**Task:** Would you transcribe only the lines from the one holding "Open Assigned Approval count 2 link" through the end of the material, exactly, without any pictures?

**Extracted data:**
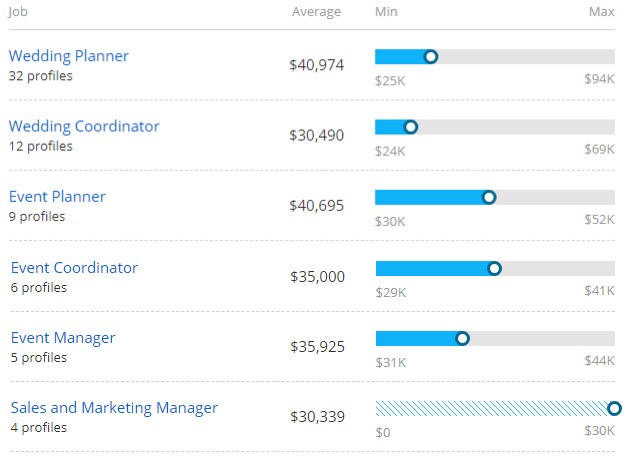Click the Event Coordinator salary range marker
The image size is (626, 457).
tap(494, 268)
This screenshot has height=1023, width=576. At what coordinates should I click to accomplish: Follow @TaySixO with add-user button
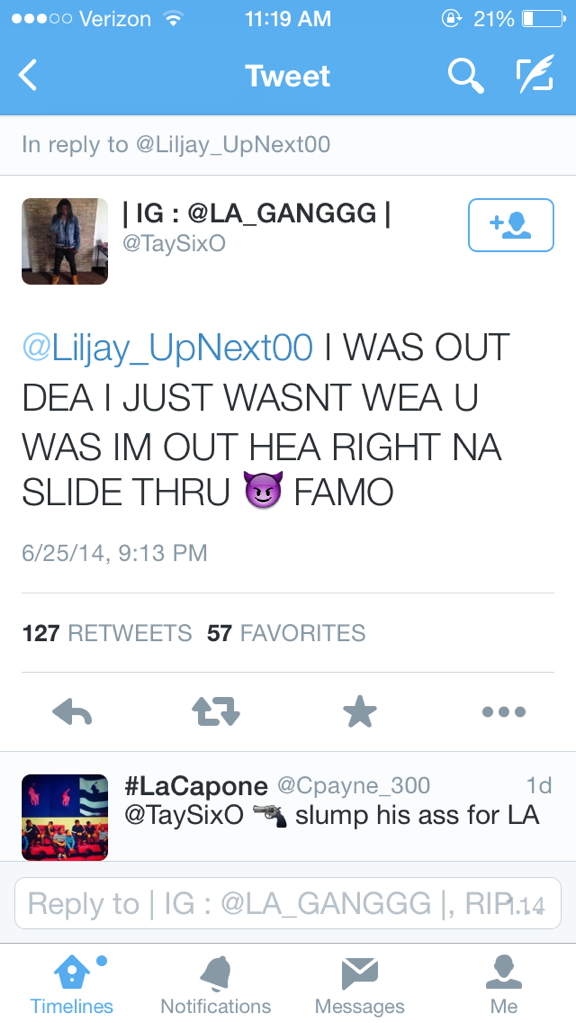click(511, 225)
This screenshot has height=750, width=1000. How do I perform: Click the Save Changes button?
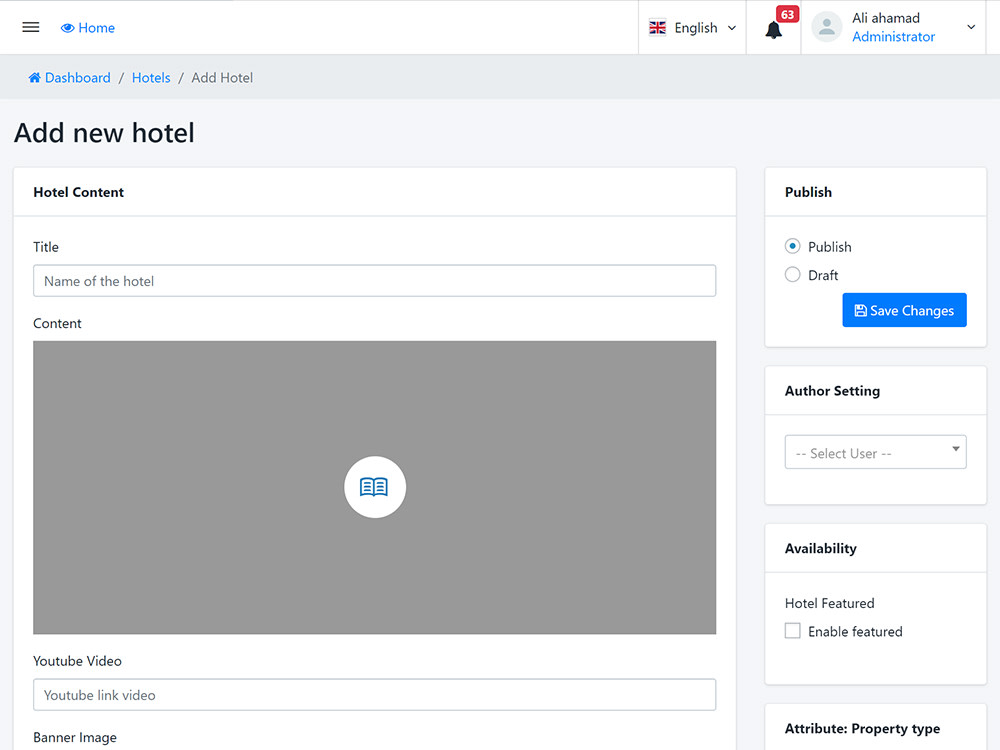pyautogui.click(x=904, y=310)
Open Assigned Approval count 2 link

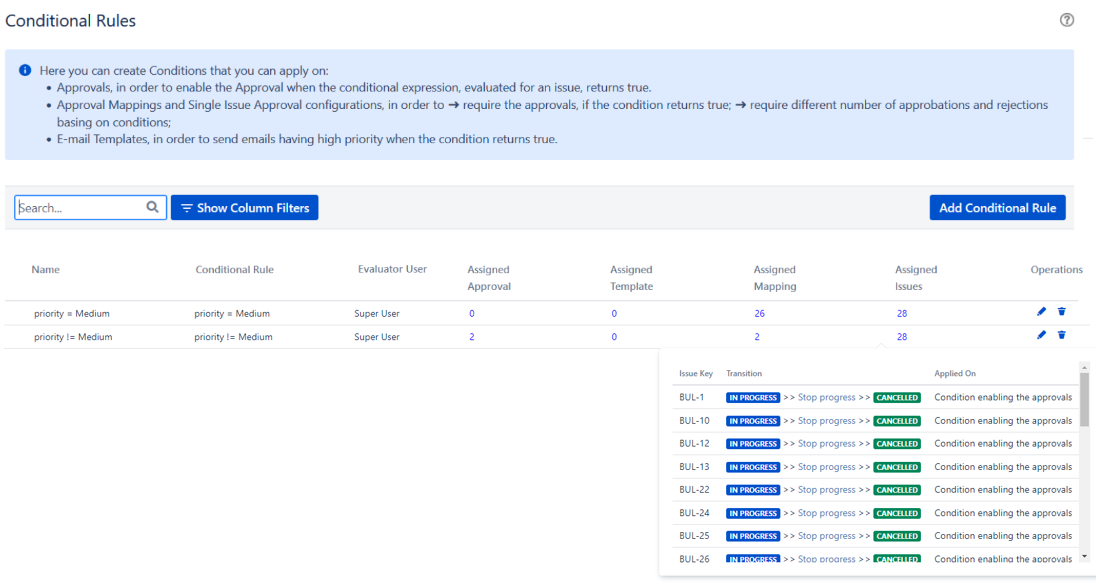tap(471, 338)
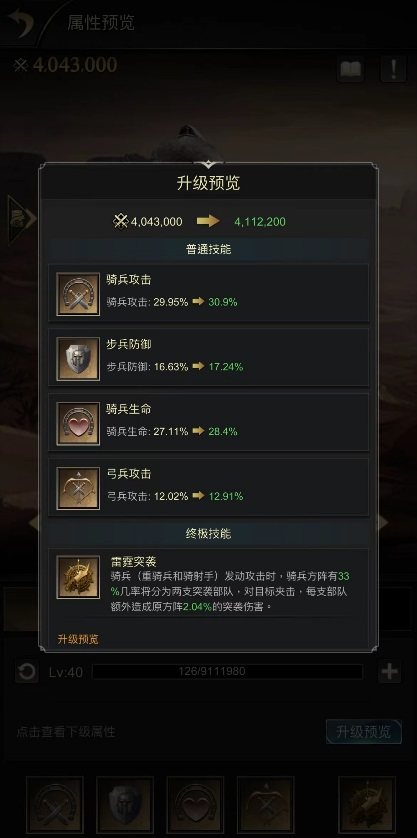The height and width of the screenshot is (838, 417).
Task: Click the 骑兵攻击 skill row
Action: (x=208, y=293)
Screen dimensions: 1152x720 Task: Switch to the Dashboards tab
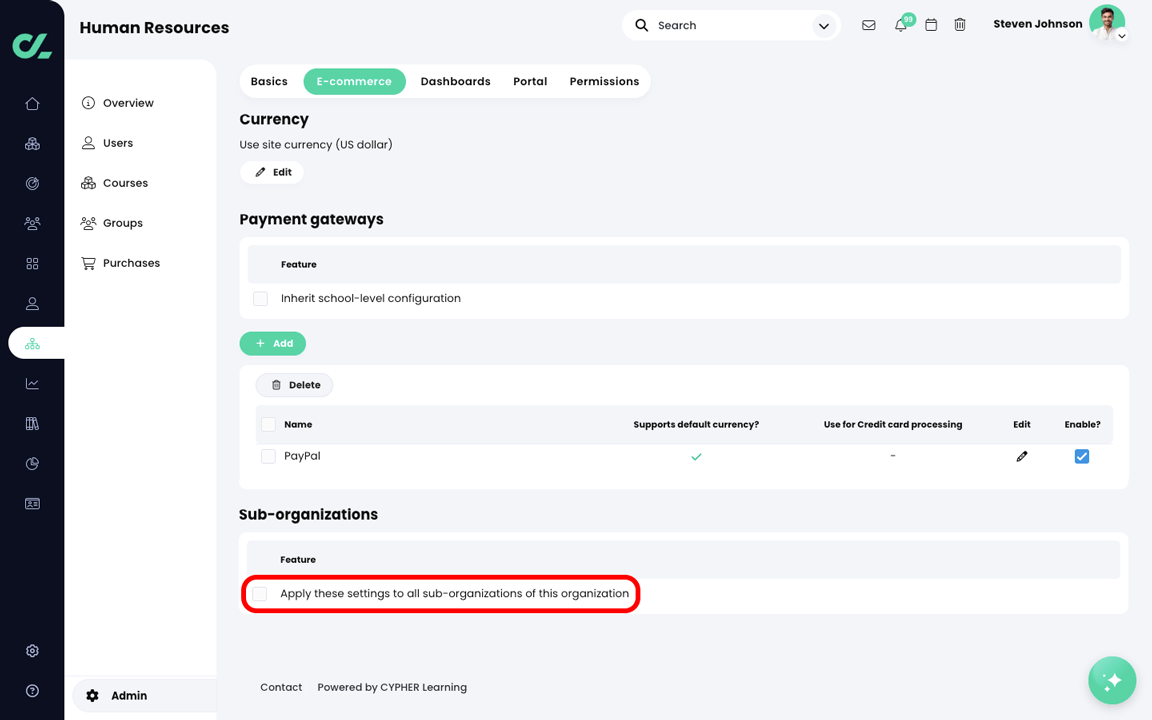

**Output for this task:**
Open Assigned Approval count 2 link

tap(471, 338)
The height and width of the screenshot is (838, 417).
Task: Click the 骑兵攻击 skill row
Action: (x=208, y=293)
Screen dimensions: 1152x720 Task: Switch to the Dashboards tab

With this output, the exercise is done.